自動翻訳機を使っても相手とは仲良くなれない

統計家の西内啓氏

【三宅】AIによる自動翻訳についてはどのような見解をお持ちですか?

【西内】これも結局は同じ話で、機能的なコミュニケーションと感情的なコミュニケーションを分けて考えるべきだと思います。それを一緒にして「AIがあるから英語は要らない」とするのは少し短絡的な発想のように感じます。

海外旅行で料理を注文したり、街中の人に道を聞いたりするのはすでにスマホでできます。それに海外企業と取引をまとめる、仕様を詰める、契約内容を確認するといった話も、テレビ会議システムの中に自動翻訳機能を実装するだけで言語の壁は解消できるでしょう。

でも、相手と仲良くなれるかという話になると、やはり機械を介在して話すときと直接話すときでは心の距離がまったく異なりますよ。臨場感やタイムラグ、読み上げの自然さといった技術的な課題がクリアされたとしても、です。

それは特に留学中に実感したことで、当時の僕は本当に英会話が苦手で、機能的なやり取りはかろうじてできても、感情的なやりとりをして相手と仲良くなるところまでいくには、もっと英語がうまくならないといけないということを痛感しました。仕事でも取引先や同僚と仲良くなれるかどうかというのは、すごく大事なことですからね。
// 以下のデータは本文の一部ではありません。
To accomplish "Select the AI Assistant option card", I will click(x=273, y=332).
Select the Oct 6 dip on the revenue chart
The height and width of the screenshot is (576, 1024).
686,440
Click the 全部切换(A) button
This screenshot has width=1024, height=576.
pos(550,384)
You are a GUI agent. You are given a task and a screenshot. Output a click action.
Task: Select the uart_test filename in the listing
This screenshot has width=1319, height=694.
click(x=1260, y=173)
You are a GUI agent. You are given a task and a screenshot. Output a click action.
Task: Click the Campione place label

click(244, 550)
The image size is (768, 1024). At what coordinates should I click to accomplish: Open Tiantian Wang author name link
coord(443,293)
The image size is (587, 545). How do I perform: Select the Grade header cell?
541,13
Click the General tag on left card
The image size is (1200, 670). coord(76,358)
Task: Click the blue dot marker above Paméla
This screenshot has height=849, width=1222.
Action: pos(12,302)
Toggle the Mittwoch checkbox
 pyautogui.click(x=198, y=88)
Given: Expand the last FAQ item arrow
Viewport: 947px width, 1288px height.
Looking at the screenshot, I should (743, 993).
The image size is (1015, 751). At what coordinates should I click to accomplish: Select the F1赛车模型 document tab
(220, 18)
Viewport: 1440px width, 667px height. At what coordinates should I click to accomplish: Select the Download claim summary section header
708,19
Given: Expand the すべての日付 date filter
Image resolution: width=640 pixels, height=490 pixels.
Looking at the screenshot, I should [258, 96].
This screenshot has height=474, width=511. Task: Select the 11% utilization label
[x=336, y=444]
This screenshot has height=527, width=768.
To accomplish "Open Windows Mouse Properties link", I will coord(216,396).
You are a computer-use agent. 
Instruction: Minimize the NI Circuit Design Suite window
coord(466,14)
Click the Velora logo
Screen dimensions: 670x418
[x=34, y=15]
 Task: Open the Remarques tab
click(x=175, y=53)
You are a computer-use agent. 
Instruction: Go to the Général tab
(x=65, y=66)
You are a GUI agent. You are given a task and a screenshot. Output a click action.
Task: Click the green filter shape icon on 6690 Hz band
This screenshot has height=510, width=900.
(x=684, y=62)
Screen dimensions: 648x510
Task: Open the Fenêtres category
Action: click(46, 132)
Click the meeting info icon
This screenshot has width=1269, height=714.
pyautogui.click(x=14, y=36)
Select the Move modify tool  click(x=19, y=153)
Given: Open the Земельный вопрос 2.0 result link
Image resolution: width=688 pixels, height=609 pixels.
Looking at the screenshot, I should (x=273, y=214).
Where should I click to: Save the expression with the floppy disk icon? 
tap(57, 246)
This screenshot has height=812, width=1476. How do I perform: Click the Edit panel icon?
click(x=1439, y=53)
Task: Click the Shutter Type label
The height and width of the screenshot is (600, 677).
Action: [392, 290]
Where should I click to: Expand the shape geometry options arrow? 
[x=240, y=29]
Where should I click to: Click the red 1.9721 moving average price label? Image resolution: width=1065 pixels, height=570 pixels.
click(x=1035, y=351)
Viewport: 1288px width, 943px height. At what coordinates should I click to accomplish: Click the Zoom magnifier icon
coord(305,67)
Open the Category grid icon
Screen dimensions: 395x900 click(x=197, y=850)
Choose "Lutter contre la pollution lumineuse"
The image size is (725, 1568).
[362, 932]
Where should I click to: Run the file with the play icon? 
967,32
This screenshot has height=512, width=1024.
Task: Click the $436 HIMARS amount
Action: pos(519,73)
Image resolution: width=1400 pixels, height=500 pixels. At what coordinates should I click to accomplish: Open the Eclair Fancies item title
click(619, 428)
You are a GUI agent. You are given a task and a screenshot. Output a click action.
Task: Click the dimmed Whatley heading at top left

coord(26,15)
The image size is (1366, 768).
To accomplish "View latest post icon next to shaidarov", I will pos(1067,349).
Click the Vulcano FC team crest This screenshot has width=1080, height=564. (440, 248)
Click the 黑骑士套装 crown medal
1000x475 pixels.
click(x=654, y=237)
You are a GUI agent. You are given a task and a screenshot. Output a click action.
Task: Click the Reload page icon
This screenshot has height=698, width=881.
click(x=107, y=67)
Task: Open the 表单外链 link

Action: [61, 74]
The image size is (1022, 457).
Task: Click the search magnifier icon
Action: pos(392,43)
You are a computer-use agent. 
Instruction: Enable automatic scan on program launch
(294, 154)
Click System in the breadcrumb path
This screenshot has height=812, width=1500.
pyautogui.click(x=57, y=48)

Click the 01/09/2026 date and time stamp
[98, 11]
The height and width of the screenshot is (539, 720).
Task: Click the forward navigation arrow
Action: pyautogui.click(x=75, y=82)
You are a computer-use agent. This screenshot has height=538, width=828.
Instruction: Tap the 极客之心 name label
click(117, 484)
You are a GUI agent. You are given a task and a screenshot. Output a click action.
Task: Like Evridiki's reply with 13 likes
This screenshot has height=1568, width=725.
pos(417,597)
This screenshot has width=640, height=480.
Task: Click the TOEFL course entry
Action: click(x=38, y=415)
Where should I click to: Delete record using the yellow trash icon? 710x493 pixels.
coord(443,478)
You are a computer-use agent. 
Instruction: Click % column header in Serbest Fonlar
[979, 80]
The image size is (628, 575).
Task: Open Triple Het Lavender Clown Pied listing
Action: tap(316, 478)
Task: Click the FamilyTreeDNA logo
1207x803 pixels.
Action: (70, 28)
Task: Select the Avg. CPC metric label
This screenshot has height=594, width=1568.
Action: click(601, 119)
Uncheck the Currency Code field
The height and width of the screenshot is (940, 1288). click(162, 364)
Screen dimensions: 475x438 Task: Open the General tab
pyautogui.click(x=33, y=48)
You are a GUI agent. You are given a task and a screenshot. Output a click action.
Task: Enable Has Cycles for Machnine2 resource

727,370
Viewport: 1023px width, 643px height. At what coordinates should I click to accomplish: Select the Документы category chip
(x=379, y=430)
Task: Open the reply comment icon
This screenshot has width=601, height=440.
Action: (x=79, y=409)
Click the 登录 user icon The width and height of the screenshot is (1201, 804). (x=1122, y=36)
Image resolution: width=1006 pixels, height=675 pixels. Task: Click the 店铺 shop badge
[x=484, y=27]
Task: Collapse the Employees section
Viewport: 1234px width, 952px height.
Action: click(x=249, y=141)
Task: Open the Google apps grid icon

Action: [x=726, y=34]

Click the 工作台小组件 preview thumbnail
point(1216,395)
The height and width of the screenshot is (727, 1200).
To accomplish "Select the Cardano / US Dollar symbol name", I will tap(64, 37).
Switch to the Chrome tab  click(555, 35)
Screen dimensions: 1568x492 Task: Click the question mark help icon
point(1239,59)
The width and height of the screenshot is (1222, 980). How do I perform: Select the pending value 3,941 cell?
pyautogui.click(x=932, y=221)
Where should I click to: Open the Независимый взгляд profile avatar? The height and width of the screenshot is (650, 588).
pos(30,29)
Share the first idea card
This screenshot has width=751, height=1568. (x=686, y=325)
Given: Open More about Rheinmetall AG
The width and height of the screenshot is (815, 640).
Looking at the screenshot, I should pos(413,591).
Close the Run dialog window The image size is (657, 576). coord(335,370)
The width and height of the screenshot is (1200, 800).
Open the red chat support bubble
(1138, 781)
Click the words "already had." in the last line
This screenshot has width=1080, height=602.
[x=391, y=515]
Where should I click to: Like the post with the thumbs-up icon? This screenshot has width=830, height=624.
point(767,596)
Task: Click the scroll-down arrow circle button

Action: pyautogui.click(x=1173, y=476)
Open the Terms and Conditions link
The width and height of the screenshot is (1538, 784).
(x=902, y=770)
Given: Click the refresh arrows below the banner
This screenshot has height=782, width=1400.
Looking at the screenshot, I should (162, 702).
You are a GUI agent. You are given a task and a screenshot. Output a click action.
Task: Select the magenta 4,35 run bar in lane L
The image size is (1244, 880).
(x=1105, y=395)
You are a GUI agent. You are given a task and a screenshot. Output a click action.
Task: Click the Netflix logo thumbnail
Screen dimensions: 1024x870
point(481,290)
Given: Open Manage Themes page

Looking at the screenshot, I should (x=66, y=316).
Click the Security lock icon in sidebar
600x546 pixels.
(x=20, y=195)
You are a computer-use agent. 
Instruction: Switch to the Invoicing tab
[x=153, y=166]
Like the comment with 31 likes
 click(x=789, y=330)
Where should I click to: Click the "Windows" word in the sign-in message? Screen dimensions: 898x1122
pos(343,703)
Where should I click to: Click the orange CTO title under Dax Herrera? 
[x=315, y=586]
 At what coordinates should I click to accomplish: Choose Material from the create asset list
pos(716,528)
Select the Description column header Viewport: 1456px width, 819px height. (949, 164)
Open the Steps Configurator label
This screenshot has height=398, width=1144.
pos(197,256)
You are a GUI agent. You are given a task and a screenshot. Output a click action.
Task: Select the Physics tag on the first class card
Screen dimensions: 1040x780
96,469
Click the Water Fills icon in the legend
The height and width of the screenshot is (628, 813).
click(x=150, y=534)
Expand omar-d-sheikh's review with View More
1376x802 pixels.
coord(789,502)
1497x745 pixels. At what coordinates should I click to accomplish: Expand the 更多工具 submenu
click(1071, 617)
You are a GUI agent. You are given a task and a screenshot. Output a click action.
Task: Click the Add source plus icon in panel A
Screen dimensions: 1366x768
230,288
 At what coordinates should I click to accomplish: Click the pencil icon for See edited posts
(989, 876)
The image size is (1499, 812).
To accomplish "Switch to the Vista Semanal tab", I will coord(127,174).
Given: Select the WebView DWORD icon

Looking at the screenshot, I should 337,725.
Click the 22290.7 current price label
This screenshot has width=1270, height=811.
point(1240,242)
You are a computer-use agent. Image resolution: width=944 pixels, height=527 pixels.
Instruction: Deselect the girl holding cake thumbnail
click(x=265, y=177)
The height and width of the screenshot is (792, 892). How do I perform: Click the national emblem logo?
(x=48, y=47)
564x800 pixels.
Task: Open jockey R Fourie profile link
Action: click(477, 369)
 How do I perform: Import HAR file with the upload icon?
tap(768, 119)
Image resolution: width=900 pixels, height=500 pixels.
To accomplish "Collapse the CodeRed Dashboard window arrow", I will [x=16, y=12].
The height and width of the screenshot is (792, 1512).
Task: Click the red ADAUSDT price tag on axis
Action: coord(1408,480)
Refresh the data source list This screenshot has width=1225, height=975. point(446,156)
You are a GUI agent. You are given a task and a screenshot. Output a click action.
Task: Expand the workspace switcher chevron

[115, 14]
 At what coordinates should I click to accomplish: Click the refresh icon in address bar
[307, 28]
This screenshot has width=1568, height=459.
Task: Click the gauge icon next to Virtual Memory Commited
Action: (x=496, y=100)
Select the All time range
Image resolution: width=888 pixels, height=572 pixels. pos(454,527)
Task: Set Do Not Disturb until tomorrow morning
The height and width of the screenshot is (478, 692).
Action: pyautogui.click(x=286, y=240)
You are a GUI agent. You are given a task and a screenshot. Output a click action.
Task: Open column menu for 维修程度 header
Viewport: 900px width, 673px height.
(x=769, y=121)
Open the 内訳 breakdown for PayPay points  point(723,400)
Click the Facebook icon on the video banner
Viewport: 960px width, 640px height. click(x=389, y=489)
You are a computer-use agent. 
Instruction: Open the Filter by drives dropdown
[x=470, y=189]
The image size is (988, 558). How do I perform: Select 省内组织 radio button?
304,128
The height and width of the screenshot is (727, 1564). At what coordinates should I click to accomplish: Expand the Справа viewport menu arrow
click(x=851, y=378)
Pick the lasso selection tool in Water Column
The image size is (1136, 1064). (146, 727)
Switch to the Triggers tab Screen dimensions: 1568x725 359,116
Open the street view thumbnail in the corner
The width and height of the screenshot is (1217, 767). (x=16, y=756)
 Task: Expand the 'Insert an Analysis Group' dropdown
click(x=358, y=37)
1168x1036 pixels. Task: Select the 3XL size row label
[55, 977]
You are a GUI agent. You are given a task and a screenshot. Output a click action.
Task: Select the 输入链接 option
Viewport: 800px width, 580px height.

【三宅】ただ、たどたどしい英語であっても、直接コミュニケーションを取ろうという姿勢が評価される側面もありますよね。

【西内】そういう側面もありますよね。

成長したことが実感できれば、英語学習は楽しくなる

【三宅】西内さんのご専門はデータ分析ですので、教育効果の数値化についてお聞きしたいと思います。語学学習は上達が実感しづらい特徴がありまして、周囲から見ると明らかに上達しているのに本人が実感できずモチベーションが下がることがよくあります。何かいい方法はありますか?

【西内】たしかに英会話や楽器演奏のような「練習系」の領域になると、じわりじわり上達していくので実感するのは難しいでしょう。プレゼンなども「一発勝負の仕事」であり、練習が必要なわけですが、部下や学生のプレゼンをトレーニングする際には必ずマメに自分の動画を撮るようにお願いしています。とくに、きちんとした練習をはじめる前の、一番ダメな状態を動画で撮っておくとよいですね。

当然、最初のうちは見返すのも恥ずかしいシロモノですが、ある程度練習を積んだ後に見返すと練習の成果がはっきりわかりますし、それが大きな自信や「もっと練習しよう」というモチベーションにつながるのですね。

だからイーオンさんでも最初の授業を録音しておくとか、どうですか?

【三宅】それは素晴らしいアイデアですね。大事なことは自分がどれだけ成長したかですからね。